▶ Exercise objective
Reproduce only the items from the line containing "Click the left door metal hinge" through the last item, both ends included, switching "hinge" to "latch" and leaving everything else unchanged.

▶ Data items
------------------------------
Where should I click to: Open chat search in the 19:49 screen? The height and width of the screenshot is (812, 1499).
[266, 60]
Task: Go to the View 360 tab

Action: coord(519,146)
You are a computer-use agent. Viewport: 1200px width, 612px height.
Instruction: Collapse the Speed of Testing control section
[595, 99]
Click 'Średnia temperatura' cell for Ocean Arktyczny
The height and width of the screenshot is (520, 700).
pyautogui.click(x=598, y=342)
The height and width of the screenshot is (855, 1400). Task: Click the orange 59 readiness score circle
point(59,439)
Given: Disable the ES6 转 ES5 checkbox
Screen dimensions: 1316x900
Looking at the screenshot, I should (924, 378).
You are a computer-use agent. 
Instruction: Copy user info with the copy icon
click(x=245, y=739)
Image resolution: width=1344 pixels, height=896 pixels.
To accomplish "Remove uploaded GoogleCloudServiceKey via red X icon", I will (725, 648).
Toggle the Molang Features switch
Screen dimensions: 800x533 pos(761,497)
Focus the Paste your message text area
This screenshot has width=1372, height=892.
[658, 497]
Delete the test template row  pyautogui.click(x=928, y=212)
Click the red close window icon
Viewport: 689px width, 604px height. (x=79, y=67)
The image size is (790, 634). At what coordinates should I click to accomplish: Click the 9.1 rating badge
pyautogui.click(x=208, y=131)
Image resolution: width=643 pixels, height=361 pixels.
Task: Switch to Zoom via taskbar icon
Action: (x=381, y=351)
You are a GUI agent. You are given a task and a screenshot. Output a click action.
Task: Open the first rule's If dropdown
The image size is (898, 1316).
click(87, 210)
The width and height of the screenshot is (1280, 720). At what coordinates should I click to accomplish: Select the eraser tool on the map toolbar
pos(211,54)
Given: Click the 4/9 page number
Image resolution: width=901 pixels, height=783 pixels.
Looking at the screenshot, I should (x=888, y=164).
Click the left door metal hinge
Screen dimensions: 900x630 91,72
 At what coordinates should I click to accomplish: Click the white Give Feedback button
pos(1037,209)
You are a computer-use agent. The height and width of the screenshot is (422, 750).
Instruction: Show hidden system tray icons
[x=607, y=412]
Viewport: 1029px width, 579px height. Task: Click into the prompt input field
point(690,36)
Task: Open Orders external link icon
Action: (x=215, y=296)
------------------------------
▶ Correct output
Click the left door metal latch
Screen dimensions: 900x630 91,72
 At what coordinates should I click to accomplish: Click the white Give Feedback button
pos(1037,209)
You are a computer-use agent. The height and width of the screenshot is (422, 750).
Instruction: Show hidden system tray icons
[x=607, y=412]
Viewport: 1029px width, 579px height. Task: Click into the prompt input field
point(690,36)
Task: Open Orders external link icon
Action: (x=215, y=296)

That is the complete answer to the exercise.